### DOCUMENT PASSAGE
Here in Part 6, we're going to extend the reasoning laid down in Part 4 and examine how the News Game has changed over decades (and why) -- which could indicate what it will be in another decade or two.
We also (as writers who want to stay in print) have to gain a grasp of the connection between non-fiction and fiction -- between News and TV Series -- and what Marketing has to do with that connection.
Let's start with Name Calling as a writer's tool. "Melodramatic" is a Name that Romance is often "Called" so it didn't surprise me that E. C. Tubb gained that epithet for what is essentially pure male-action-adventure writing. His work is built on Relationship, and dips into Romance (he does great Hunks).
The discussion of Name Calling here extends the discussion in the series on writing Dialogue,
http://aliendjinnromances.blogspot.com/2013/08/dialogue-part-6-how-to-write-bullshit.html
The most popular post in the Dialogue series is How To Write Liar Dialogue, and in a way Name Calling belongs there.
http://aliendjinnromances.blogspot.com/2012/11/dialogue-part-5-how-to-write-liar.html
Name Calling is a useful tool for giving a character depth without sketching an entire life history. It adds "color" to a characterization. It's a great way to make a minor character hated by the reader so the death is a triumph.
So why is it that "Name Calling" tags a character as worthy of a messy death?
"Name Calling" is revealing your own personal opinion, ramming your opinion down someone else's throat. Neither the label nor the tone of voice explains or reveals anything about the object discussed, but only about the speaker.
That's why "Name Calling" doesn't "work."
The objective is to harm the other, but the result is harm to the self.
Name Calling is an aggressive act. It's a great tool to increase the pacing and action-element in a scene. Think of the bar scene where gamblers sit around a table. One calls another "cheater" -- boom, bar-fight.
When you "call" someone a "name" (or categorize or classify them together with others who share one of their traits), you are revealing your opinion, which says a whole lot about who you are and nothing at all about who the other person is.
The statement the Name Caller makes about him/herself (regardless of what "name" is "called," or who is so labeled) is, "I am a person of very weak character, and I hate myself because of that, so I resent the fact that you are not weaker than I am so that I don't have to work to get stronger. I am going to destroy you."
It doesn't matter if the Name being Called is a prestigious label or a derogatory one. The act of "Calling" reveals all. This is an application of the writing rule: Show, Don't Tell. You don't tell the reader that this character is weak. You give the character a line of dialogue that reveals all.
Putting someone on a pedestal above you by Naming them something prestigious reveals just how little self-esteem you have.
As a Dialogue Technique, Name Calling is fabulously effective for communicating to the reader that the character doing the "calling" is in a peak emotional state (discussed in previous parts of this series on Marketing).
That peak emotional state is so very treasured by Public Relations professionals for a reason.
And that reason explains the connection between TV News and TV Fiction Series (and Reality Shows also).
As explained in previous parts of this series, the state Advertisers treasure is the one in which emotion supplants rational thought as the driver of actions.
The act of plastering a category-label on another person is done in this activated emotional state so you don't have to think. Name Calling substitutes for the hard work of evaluating all the disparate traits that make this other person unique.
Name Calling is a technique for denuding a person of individuality.
Name Calling is a technique for creating a human "herd."

### DATA EXTRACT
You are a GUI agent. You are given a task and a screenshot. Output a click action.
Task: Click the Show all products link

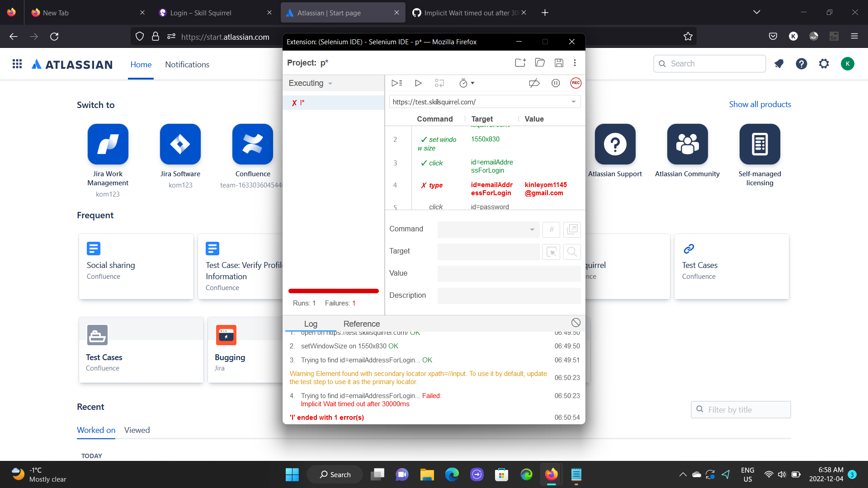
---
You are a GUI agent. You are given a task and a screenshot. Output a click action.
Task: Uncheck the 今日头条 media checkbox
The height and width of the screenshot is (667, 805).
---
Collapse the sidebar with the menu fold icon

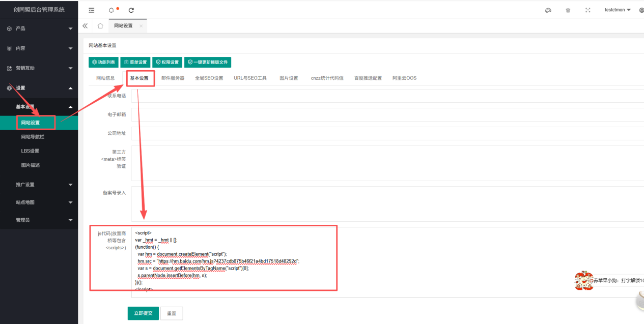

### TASKS FOR THIS EXERCISE
1 > In the passage on Name Calling, what epithet did E. C. Tubb gain?
2 > Write out the stretch of the passage on Name Calling from "That peak emotional" through "other person unique.".

### THE REPLIES
1 > "Melodramatic."

2 >
That peak emotional state is so very treasured by Public Relations professionals for a reason.
And that reason explains the connection between TV News and TV Fiction Series (and Reality Shows also).
As explained in previous parts of this series, the state Advertisers treasure is the one in which emotion supplants rational thought as the driver of actions.
The act of plastering a category-label on another person is done in this activated emotional state so you don't have to think. Name Calling substitutes for the hard work of evaluating all the disparate traits that make this other person unique.